Keywords: Disentangled Representation Learning, Clustering, Factors of Variation, Variational Autoencoders (VAEs), Generative Models, Synthetic Image Data
Abstract: Disentangled representation learning allows data to be mapped to a latent space where factors of variation can be individually manipulated. These factors define a direct notion of similarity between observations that naturally groups them into clusters with shared factors of variation. While this has been empirically shown to be effective on simple datasets, it is unclear how or when complex real-world data can be disentangled into representations that allow the same degree of manipulation and clustering. To advance the field of disentangled representation learning and clustering, we provide a new theoretical perspective by equating disentanglement with clustering by using factors of variation as a measure of element-wise similarity.
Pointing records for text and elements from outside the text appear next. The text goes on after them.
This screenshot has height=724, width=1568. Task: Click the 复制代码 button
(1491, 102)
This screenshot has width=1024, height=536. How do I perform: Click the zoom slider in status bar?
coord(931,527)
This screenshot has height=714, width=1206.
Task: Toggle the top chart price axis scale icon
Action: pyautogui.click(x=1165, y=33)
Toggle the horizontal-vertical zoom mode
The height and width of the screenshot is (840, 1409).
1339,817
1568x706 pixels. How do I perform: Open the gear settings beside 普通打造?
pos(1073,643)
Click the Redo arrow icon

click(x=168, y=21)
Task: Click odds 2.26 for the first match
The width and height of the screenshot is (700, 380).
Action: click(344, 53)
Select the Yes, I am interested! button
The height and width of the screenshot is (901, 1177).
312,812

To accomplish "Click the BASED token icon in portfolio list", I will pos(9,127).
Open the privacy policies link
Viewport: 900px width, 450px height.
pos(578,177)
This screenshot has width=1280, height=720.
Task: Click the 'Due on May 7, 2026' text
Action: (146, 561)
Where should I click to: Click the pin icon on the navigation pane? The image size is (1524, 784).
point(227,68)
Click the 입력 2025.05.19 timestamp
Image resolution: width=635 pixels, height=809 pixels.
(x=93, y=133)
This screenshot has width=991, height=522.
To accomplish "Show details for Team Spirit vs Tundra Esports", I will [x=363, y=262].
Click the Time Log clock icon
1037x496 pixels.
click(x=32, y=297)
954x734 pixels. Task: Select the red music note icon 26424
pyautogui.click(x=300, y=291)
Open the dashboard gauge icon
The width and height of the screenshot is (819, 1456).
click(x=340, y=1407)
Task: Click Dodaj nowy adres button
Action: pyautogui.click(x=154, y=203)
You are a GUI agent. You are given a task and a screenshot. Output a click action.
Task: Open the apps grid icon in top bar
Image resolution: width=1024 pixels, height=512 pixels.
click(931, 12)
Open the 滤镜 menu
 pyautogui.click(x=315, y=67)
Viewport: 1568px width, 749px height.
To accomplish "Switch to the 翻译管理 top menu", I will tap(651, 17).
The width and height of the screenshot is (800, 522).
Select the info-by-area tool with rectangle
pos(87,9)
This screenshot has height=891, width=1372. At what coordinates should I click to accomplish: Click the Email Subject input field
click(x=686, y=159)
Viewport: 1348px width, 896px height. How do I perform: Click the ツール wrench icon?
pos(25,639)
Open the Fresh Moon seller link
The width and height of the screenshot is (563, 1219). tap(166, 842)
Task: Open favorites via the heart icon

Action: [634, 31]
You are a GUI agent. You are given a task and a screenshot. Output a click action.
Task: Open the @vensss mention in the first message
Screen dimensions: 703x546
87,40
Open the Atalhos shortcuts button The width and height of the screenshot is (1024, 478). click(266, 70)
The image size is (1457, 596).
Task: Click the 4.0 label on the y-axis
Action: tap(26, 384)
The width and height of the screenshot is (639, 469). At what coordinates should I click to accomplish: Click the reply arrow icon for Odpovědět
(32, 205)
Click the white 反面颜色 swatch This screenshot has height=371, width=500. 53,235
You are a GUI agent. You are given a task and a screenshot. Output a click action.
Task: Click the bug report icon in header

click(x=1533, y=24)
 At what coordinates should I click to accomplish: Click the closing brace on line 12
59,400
This leads to a simple yet important observation: Instead of explicitly clustering the elements of a dataset, we can implicitly cluster them by learning to represent and generate the elements of each cluster. Furthermore, this observation reveals that implicit clusters have a lower bound because (I) explicit clusters are a subset of implicit clusters, and (II) implicit clusters can generate novel elements not present in the finite dataset through combinatorial generalization. Building on these insights, we derive an implicit neural clustering approach based on identifying factors of variation in the latent space. We validate our findings through experiments on synthetic image data and empirical evidence from related state-of-the-art works. This demonstrates the practical relevance of our approach and promising potential for synthesizing complete datasets from limited data, addressing data distribution gaps, improving interpretability in cluster analysis, enhancing SSL and classification tasks, and reducing data storage space.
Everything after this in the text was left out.